The LookupTopic command has to be used in a connection that has already gone through the Connect / Connected initial handshake.

Topic lookup

  1. message CommandLookupTopic {
  2. "topic" : "persistent://my-property/my-cluster/my-namespace/my-topic",
  3. "request_id" : 1,
  4. "authoritative" : false
  5. }

Fields:

  • topic: The topic name to lookup.
  • request_id: The ID of the request that will be passed with its response.
  • authoritative: Initial lookup request should use false. When following a redirect response, client should pass the same value contained in the response.
LookupTopicResponse

An example of response with successful lookup:

  1. message CommandLookupTopicResponse {
  2. "request_id" : 1,
  3. "response" : "Connect",
  4. "brokerServiceUrl" : "pulsar://broker-1.example.com:6650",
  5. "brokerServiceUrlTls" : "pulsar+ssl://broker-1.example.com:6651",
  6. "authoritative" : true
  7. }

This is an example of lookup response with redirection:

  1. message CommandLookupTopicResponse {
  2. "request_id" : 1,
  3. "response" : "Redirect",
  4. "brokerServiceUrl" : "pulsar://broker-2.example.com:6650",
  5. "brokerServiceUrlTls" : "pulsar+ssl://broker-2.example.com:6651",
  6. "authoritative" : true
  7. }

In this second case, we need to reissue the LookupTopic command request to broker-2.example.com and this broker will be able to give a definitive answer to the lookup request.

Partitioned topics discovery

Partitioned topics metadata discovery is used to find out if a topic is a “partitioned topic” and how many partitions were set up.

If the topic is marked as “partitioned”, the client is expected to create multiple producers or consumers, one for each partition, using the partition-X suffix.

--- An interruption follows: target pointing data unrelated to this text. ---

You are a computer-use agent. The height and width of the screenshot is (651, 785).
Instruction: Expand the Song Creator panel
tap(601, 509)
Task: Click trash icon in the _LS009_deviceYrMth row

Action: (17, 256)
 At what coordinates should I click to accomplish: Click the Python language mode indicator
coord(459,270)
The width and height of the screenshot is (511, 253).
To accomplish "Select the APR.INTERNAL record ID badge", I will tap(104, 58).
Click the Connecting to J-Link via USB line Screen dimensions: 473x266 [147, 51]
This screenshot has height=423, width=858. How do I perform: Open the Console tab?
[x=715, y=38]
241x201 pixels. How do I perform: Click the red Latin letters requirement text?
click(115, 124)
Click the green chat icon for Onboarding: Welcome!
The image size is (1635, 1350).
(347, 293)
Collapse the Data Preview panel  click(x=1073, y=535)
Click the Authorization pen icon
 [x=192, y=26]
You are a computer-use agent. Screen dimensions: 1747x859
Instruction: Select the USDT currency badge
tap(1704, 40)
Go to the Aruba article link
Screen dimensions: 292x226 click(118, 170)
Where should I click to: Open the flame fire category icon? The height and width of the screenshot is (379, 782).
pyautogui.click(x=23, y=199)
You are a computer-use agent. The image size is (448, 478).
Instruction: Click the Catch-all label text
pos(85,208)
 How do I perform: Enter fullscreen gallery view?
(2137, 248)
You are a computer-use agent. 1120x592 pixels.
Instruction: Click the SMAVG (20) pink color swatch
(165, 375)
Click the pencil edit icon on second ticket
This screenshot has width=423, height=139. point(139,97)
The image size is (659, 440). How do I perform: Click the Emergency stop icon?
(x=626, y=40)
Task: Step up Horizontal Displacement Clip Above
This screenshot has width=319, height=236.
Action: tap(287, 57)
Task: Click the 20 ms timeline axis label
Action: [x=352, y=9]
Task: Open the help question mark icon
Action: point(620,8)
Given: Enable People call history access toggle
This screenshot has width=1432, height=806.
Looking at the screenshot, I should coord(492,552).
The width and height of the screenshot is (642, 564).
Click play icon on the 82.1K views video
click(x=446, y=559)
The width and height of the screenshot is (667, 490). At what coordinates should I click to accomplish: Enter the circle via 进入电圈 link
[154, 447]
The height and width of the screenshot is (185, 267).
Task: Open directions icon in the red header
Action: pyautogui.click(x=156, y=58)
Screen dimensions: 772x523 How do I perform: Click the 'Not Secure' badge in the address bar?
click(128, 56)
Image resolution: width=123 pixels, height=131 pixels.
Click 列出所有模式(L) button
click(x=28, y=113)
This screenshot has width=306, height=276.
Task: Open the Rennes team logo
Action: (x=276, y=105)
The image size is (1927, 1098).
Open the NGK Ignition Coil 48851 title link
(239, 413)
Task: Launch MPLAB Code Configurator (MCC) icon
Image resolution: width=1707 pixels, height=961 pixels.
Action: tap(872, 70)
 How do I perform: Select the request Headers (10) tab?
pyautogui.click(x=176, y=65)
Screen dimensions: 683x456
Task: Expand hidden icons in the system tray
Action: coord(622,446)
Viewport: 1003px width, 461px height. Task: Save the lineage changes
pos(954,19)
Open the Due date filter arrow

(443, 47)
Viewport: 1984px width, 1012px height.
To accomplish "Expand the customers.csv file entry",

This information only needs to be retrieved the first time a producer or consumer is created. There is no need to do this after reconnections.

The discovery of partitioned topics metadata works very similarly to the topic lookup. The client send a request to the service discovery address and the response will contain actual metadata.

Command PartitionedTopicMetadata
  1. message CommandPartitionedTopicMetadata {
  2. "topic" : "persistent://my-property/my-cluster/my-namespace/my-topic",
  3. "request_id" : 1
  4. }

Fields:

  • topic: The topic for which to check the partitions metadata.
  • request_id: The ID of the request that will be passed with its response.
Command PartitionedTopicMetadataResponse

An example of response with metadata:

  1. message CommandPartitionedTopicMetadataResponse {
  2. "request_id" : 1,
  3. "response" : "Success",
  4. "partitions" : 32
  5. }

Protobuf interface

All Pulsar’s Protobuf definitions can be found here.